Monday, December 15, 2014

The Gift of Gaming: The World's Greatest Coping Mechanism

A couple of months ago, I lost my best buddy to cancer. It was my boxer, Muldoon, and he had been my best friend for the past nine years. I dedicated an entire blog to him, explaining how he was with me through a lot of the best gaming moments in my life. It was a rough time for me, and now my wife is going through a similar situation with her cat. Unfortunately, death and other types of tragedy are things that I've had to deal with a lot in my life. Through all of it, though, I always had gaming.

I've never used videogames as a way to escape from the realities of life, I don't find that to be a healthy way of dealing with things, at least it isn't for me. I don't like to push things under the rug and pretend like they didn't happen, I instead choose to use videogames as a way to cope with loss, rather than to escape from it. I understand why some people would choose to do it this way, because I have friends and family that do, it's just not my style. Videogames and writing are the things that have always helped me to make peace with situations, that's why I wrote the blog about Muldoon the same day he passed away, I just needed to write about him and let everyone know how awesome he was.

He was indeed pretty awesome.

The first death I remember is my grandfather when I was four. I don't really remember him much, but I was with he and my grandmother every day while my parents were at work until I started kindergarten. I remember being sad, and I remember playing Super Mario Bros. because it would cheer me up. Shortly thereafter, my family's house blew up--not burned down, blew up--from a gas leak. The day after the fire, we went back to where the house used to be to try and salvage whatever we could. I remember picking our copy of Super Mario Bros. 3 from the wreckage. It was blackened from the smoke and soot, but you could still make out the smiling, raccooned Mario on the cover. I didn't expect it to work, but it didn't matter, our NES wasn't as lucky and didn't make it out alive. A while later, in one of the greatest acts of kindness I've ever experienced, my mother's coworkers pooled money together to buy my brother and I a new NES. As luck would have it, that copy of SMB3 still worked like it was brand new, which is why I'm convinced that NES cartridges will continue to flourish long after Skynet has become self-aware.

And when that happens, Fear Factory is the only band that will be spared.

# # # #

List of tasks.
[A] Output everything in the post on gaming as a coping mechanism from "I've never used" down to "awesome he was.", word for word.
[B] Could you go on with the post on gaming as a coping mechanism, picking up right after its final sentence?
The material that follows was taken from a separate source.

Saved entries
# # # #

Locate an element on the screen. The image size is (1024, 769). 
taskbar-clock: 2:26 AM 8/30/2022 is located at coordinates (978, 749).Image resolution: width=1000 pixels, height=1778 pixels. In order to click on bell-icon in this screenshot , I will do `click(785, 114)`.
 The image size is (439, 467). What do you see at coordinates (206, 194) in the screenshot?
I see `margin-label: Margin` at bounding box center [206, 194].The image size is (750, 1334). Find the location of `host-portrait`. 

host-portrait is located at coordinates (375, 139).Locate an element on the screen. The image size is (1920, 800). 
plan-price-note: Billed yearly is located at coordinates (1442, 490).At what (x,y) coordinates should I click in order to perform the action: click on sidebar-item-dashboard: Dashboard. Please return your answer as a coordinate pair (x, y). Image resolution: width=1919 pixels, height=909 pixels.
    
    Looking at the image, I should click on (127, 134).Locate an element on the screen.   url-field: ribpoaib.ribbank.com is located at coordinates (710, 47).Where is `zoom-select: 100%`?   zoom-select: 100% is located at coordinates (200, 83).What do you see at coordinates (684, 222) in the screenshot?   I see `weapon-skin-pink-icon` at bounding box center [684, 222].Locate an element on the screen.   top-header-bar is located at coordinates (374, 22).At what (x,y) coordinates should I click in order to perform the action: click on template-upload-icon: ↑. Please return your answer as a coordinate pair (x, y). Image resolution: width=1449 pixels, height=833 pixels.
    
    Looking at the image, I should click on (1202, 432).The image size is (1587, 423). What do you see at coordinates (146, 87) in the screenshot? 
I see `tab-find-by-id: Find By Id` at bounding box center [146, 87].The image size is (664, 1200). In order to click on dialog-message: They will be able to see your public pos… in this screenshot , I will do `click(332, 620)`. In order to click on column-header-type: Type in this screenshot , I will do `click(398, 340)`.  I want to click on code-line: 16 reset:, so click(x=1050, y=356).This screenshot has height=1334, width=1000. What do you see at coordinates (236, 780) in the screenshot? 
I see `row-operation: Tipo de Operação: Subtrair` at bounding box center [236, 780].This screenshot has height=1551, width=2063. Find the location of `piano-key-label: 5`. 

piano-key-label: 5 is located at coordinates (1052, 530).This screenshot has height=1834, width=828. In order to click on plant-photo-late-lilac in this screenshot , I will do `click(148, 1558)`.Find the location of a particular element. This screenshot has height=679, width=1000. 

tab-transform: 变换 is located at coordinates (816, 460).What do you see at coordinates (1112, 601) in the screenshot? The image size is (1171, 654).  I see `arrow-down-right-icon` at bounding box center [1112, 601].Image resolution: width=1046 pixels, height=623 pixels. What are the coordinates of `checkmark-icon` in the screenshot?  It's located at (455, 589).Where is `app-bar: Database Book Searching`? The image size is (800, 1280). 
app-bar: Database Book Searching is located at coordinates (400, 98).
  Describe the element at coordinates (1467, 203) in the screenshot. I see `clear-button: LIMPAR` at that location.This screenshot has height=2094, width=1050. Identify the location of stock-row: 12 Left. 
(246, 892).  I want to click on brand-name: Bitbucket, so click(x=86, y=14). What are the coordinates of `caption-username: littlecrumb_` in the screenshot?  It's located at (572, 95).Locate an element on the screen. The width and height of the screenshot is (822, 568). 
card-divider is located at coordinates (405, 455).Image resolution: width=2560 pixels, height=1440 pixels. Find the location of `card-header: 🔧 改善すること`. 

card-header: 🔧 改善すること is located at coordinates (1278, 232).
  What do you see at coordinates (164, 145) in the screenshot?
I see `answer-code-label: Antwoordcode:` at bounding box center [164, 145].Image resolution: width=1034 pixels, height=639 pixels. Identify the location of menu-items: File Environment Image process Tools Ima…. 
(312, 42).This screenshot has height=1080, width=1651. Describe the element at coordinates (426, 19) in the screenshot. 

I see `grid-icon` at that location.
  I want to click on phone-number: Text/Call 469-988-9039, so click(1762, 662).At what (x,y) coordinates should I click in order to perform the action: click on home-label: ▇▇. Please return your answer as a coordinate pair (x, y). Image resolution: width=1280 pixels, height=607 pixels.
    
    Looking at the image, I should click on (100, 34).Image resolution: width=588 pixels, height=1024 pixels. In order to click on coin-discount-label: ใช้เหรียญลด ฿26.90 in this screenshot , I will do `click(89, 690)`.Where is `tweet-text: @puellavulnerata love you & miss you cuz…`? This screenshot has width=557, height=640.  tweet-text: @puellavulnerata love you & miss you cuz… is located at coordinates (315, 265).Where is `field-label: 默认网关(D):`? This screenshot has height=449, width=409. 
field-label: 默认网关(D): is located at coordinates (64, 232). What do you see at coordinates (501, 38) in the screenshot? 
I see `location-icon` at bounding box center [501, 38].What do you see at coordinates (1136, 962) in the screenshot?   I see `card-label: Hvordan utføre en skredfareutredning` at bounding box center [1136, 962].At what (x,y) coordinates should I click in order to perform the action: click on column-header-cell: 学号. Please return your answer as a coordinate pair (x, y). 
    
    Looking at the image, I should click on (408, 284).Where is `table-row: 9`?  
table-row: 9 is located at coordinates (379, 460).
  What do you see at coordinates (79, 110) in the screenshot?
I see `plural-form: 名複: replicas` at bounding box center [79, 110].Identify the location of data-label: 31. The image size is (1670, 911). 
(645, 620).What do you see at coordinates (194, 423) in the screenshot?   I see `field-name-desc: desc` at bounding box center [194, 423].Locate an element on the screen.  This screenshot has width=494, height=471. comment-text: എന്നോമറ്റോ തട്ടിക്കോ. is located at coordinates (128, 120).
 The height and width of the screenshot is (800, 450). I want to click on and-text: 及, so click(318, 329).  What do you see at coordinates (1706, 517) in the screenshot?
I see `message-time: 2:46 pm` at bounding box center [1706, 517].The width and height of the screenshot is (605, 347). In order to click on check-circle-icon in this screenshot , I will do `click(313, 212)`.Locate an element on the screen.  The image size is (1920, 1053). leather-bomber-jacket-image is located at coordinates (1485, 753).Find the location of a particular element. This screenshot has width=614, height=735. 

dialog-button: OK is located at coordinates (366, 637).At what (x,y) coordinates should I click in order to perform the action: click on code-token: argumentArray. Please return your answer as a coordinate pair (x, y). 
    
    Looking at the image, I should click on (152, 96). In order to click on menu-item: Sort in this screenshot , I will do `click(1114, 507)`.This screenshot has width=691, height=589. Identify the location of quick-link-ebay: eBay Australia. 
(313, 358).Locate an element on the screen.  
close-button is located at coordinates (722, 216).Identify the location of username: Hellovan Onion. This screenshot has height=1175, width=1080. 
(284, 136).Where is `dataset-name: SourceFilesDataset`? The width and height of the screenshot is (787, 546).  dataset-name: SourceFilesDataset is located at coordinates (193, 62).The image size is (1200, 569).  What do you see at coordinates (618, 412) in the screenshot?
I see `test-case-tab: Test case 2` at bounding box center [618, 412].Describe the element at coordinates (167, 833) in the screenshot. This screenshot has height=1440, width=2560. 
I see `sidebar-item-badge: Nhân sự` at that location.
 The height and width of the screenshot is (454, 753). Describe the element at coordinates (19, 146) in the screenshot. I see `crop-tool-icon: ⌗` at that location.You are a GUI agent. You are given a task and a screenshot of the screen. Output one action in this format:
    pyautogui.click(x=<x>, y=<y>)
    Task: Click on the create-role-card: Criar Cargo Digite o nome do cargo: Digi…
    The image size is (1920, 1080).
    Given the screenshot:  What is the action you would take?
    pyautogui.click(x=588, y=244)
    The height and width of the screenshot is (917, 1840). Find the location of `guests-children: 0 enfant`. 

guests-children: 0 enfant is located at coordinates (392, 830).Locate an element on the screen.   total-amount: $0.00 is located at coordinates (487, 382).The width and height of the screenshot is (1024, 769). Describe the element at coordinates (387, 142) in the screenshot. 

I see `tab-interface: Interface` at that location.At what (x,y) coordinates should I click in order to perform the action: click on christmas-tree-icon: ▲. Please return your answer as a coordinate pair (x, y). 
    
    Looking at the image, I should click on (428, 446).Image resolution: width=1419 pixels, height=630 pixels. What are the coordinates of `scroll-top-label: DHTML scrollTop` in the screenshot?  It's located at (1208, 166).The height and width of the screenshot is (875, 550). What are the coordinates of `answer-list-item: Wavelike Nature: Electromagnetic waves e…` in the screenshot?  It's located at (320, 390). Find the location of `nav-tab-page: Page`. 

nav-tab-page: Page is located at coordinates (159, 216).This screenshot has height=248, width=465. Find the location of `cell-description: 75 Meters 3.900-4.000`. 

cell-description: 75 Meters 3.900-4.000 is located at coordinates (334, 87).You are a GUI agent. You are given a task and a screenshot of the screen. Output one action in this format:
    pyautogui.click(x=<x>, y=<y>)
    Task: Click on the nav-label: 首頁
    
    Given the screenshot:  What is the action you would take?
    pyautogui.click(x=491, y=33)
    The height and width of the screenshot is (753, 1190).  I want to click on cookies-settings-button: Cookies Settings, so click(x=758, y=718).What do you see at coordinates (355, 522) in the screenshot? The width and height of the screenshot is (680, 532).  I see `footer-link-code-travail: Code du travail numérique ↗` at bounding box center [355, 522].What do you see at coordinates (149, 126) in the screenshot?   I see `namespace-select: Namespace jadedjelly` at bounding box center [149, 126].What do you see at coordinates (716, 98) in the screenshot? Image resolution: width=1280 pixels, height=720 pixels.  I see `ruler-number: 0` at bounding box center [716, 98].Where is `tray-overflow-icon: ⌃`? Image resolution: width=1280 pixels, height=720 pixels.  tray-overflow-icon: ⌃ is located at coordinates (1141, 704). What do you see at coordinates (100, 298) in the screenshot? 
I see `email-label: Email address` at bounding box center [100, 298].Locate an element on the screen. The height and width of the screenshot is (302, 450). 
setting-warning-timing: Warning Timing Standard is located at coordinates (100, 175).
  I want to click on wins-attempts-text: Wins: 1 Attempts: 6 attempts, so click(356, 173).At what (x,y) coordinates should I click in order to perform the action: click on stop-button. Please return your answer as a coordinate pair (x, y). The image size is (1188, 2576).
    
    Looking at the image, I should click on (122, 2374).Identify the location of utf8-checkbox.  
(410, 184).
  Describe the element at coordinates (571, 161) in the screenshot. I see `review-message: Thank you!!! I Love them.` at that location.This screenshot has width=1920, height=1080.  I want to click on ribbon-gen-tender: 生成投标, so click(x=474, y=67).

# # # #

Written answers.
[A]
I've never used videogames as a way to escape from the realities of life, I don't find that to be a healthy way of dealing with things, at least it isn't for me. I don't like to push things under the rug and pretend like they didn't happen, I instead choose to use videogames as a way to cope with loss, rather than to escape from it. I understand why some people would choose to do it this way, because I have friends and family that do, it's just not my style. Videogames and writing are the things that have always helped me to make peace with situations, that's why I wrote the blog about Muldoon the same day he passed away, I just needed to write about him and let everyone know how awesome he was.

[B]
Fast-forwarding a little bit, during a two year period beginning in late 2006, I lost my best friend to cystic fibrosis, my grandmother to natural causes, and my uncle to liver disease. Then the girl I was engaged to at the time and I split up. I was working a full-time job on the graveyard shift that I hated, I was working a part-time job that I enjoyed but couldn't get a promotion from, I was going to school full-time, and I was in the wrestling ring every chance I could get. I had a lot on my plate and had very little free time. I was battling a great deal of depression and anger, I was struggling with an eating disorder, I was frustrated because I felt like I deserved to be better off with my wrestling career than I was, and for the first time in my life, despite always being a believer, I was questioning my faith in God. There was one week that was so bad that I slept from the moment I got home from work to the time I had to go back every day.

But at the end of the day, I had videogames to help me. My friend Chris and I explored every inch of Pandora. We dispatched thousands upon thousands of zombies in Cajun country. I soared through space with a Lombax and solved platforming puzzles with his metal sidekick. I ran alongside the ghost of Sparta as we trekked through Greece in search of Zeus.

Kratos knows my pain.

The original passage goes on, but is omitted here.